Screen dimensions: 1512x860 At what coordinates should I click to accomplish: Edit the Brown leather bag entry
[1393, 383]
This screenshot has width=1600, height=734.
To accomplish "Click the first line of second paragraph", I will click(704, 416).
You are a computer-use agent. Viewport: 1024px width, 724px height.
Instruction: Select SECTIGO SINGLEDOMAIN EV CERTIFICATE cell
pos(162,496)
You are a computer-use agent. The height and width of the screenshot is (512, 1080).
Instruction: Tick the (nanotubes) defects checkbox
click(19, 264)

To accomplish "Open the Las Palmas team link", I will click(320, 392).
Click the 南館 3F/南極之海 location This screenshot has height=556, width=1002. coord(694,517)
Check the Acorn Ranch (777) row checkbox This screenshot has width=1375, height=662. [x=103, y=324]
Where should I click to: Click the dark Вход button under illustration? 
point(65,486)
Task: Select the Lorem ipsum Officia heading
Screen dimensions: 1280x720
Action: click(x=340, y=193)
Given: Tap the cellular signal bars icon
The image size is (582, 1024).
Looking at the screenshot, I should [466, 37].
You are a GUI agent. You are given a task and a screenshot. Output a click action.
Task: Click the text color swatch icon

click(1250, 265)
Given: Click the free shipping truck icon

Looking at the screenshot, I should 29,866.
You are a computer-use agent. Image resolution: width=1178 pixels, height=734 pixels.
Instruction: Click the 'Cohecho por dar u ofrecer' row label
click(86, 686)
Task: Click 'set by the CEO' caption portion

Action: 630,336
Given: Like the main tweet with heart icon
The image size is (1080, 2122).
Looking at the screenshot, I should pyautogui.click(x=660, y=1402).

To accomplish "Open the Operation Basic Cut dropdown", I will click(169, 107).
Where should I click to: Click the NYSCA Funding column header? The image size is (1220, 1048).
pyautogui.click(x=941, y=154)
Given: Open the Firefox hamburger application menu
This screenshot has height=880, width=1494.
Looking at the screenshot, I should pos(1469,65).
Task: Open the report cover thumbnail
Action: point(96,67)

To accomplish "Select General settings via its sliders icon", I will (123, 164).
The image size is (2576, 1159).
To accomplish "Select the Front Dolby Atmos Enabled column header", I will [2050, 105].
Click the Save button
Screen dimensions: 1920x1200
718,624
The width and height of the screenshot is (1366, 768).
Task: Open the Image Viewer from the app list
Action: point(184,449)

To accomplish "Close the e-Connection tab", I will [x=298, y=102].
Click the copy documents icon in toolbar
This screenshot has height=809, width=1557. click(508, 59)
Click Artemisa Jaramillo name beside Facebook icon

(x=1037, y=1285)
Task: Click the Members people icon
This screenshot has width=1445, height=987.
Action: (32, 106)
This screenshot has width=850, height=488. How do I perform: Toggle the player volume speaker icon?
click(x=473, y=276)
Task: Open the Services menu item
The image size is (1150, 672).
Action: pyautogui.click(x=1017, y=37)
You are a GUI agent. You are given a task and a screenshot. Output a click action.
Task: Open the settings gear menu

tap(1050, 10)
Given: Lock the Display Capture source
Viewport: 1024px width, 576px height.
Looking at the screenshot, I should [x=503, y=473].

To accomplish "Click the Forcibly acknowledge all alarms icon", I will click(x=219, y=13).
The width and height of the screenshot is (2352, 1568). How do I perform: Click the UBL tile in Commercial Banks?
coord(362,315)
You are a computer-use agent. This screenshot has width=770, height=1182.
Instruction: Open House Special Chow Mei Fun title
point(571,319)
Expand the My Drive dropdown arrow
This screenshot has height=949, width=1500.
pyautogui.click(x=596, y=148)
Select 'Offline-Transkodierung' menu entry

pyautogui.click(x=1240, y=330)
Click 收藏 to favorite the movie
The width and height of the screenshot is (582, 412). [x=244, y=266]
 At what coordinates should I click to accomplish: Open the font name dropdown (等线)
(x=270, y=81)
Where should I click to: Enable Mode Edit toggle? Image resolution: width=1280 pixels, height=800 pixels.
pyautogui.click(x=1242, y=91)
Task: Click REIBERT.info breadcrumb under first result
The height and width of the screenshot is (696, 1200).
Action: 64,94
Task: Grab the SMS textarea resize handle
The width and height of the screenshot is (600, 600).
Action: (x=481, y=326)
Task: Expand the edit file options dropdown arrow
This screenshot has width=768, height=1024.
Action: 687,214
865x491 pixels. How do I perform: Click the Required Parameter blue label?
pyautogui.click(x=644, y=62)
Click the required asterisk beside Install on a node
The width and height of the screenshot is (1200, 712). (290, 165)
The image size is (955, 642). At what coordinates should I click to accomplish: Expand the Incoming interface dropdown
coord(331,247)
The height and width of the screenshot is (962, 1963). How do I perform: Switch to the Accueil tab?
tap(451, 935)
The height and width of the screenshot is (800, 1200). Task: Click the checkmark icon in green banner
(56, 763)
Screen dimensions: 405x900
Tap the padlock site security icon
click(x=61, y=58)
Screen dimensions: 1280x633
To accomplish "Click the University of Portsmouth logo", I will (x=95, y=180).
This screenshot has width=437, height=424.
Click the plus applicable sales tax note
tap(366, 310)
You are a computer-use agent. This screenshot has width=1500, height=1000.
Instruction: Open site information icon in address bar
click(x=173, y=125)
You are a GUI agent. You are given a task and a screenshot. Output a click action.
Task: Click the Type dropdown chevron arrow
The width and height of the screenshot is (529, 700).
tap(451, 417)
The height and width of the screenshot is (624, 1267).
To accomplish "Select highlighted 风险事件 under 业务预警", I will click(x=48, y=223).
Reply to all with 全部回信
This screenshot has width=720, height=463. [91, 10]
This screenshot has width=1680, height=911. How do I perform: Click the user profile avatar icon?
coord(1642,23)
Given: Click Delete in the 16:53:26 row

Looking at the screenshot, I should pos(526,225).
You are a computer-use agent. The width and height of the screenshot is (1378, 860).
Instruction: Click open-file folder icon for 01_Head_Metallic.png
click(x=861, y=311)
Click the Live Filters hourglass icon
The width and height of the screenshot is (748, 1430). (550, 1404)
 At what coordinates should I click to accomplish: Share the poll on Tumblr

--- TASK DETAILS ---
Please output the complete set of records above without any alteration.

--- ANSWER BOX ---
Screen dimensions: 1512x860 At what coordinates should I click to accomplish: Edit the Brown leather bag entry
[1393, 383]
This screenshot has width=1600, height=734.
To accomplish "Click the first line of second paragraph", I will click(704, 416).
You are a computer-use agent. Viewport: 1024px width, 724px height.
Instruction: Select SECTIGO SINGLEDOMAIN EV CERTIFICATE cell
pos(162,496)
You are a computer-use agent. The height and width of the screenshot is (512, 1080).
Instruction: Tick the (nanotubes) defects checkbox
click(19, 264)

To accomplish "Open the Las Palmas team link", I will click(320, 392).
Click the 南館 3F/南極之海 location This screenshot has height=556, width=1002. coord(694,517)
Check the Acorn Ranch (777) row checkbox This screenshot has width=1375, height=662. [x=103, y=324]
Where should I click to: Click the dark Вход button under illustration? 
point(65,486)
Task: Select the Lorem ipsum Officia heading
Screen dimensions: 1280x720
Action: click(x=340, y=193)
Given: Tap the cellular signal bars icon
The image size is (582, 1024).
Looking at the screenshot, I should [466, 37].
You are a GUI agent. You are given a task and a screenshot. Output a click action.
Task: Click the text color swatch icon

click(1250, 265)
Given: Click the free shipping truck icon

Looking at the screenshot, I should 29,866.
You are a computer-use agent. Image resolution: width=1178 pixels, height=734 pixels.
Instruction: Click the 'Cohecho por dar u ofrecer' row label
click(86, 686)
Task: Click 'set by the CEO' caption portion

Action: 630,336
Given: Like the main tweet with heart icon
The image size is (1080, 2122).
Looking at the screenshot, I should pyautogui.click(x=660, y=1402).

To accomplish "Open the Operation Basic Cut dropdown", I will click(169, 107).
Where should I click to: Click the NYSCA Funding column header? The image size is (1220, 1048).
pyautogui.click(x=941, y=154)
Given: Open the Firefox hamburger application menu
This screenshot has height=880, width=1494.
Looking at the screenshot, I should pos(1469,65).
Task: Open the report cover thumbnail
Action: point(96,67)

To accomplish "Select General settings via its sliders icon", I will (123, 164).
The image size is (2576, 1159).
To accomplish "Select the Front Dolby Atmos Enabled column header", I will [2050, 105].
Click the Save button
Screen dimensions: 1920x1200
718,624
The width and height of the screenshot is (1366, 768).
Task: Open the Image Viewer from the app list
Action: point(184,449)

To accomplish "Close the e-Connection tab", I will [x=298, y=102].
Click the copy documents icon in toolbar
This screenshot has height=809, width=1557. click(508, 59)
Click Artemisa Jaramillo name beside Facebook icon

(x=1037, y=1285)
Task: Click the Members people icon
This screenshot has width=1445, height=987.
Action: (32, 106)
This screenshot has width=850, height=488. How do I perform: Toggle the player volume speaker icon?
click(x=473, y=276)
Task: Open the Services menu item
The image size is (1150, 672).
Action: pyautogui.click(x=1017, y=37)
You are a GUI agent. You are given a task and a screenshot. Output a click action.
Task: Open the settings gear menu

tap(1050, 10)
Given: Lock the Display Capture source
Viewport: 1024px width, 576px height.
Looking at the screenshot, I should [x=503, y=473].

To accomplish "Click the Forcibly acknowledge all alarms icon", I will click(x=219, y=13).
The width and height of the screenshot is (2352, 1568). How do I perform: Click the UBL tile in Commercial Banks?
coord(362,315)
You are a computer-use agent. This screenshot has width=770, height=1182.
Instruction: Open House Special Chow Mei Fun title
point(571,319)
Expand the My Drive dropdown arrow
This screenshot has height=949, width=1500.
pyautogui.click(x=596, y=148)
Select 'Offline-Transkodierung' menu entry

pyautogui.click(x=1240, y=330)
Click 收藏 to favorite the movie
The width and height of the screenshot is (582, 412). [x=244, y=266]
 At what coordinates should I click to accomplish: Open the font name dropdown (等线)
(x=270, y=81)
Where should I click to: Enable Mode Edit toggle? Image resolution: width=1280 pixels, height=800 pixels.
pyautogui.click(x=1242, y=91)
Task: Click REIBERT.info breadcrumb under first result
The height and width of the screenshot is (696, 1200).
Action: 64,94
Task: Grab the SMS textarea resize handle
The width and height of the screenshot is (600, 600).
Action: (x=481, y=326)
Task: Expand the edit file options dropdown arrow
This screenshot has width=768, height=1024.
Action: 687,214
865x491 pixels. How do I perform: Click the Required Parameter blue label?
pyautogui.click(x=644, y=62)
Click the required asterisk beside Install on a node
The width and height of the screenshot is (1200, 712). (290, 165)
The image size is (955, 642). At what coordinates should I click to accomplish: Expand the Incoming interface dropdown
coord(331,247)
The height and width of the screenshot is (962, 1963). How do I perform: Switch to the Accueil tab?
tap(451, 935)
The height and width of the screenshot is (800, 1200). Task: Click the checkmark icon in green banner
(56, 763)
Screen dimensions: 405x900
Tap the padlock site security icon
click(x=61, y=58)
Screen dimensions: 1280x633
To accomplish "Click the University of Portsmouth logo", I will (x=95, y=180).
This screenshot has width=437, height=424.
Click the plus applicable sales tax note
tap(366, 310)
You are a computer-use agent. This screenshot has width=1500, height=1000.
Instruction: Open site information icon in address bar
click(x=173, y=125)
You are a GUI agent. You are given a task and a screenshot. Output a click action.
Task: Click the Type dropdown chevron arrow
The width and height of the screenshot is (529, 700).
tap(451, 417)
The height and width of the screenshot is (624, 1267).
To accomplish "Select highlighted 风险事件 under 业务预警", I will click(x=48, y=223).
Reply to all with 全部回信
This screenshot has width=720, height=463. [91, 10]
This screenshot has width=1680, height=911. How do I perform: Click the user profile avatar icon?
coord(1642,23)
Given: Click Delete in the 16:53:26 row

Looking at the screenshot, I should pos(526,225).
You are a computer-use agent. The width and height of the screenshot is (1378, 860).
Instruction: Click open-file folder icon for 01_Head_Metallic.png
click(x=861, y=311)
Click the Live Filters hourglass icon
The width and height of the screenshot is (748, 1430). (550, 1404)
 At what coordinates should I click to accomplish: Share the poll on Tumblr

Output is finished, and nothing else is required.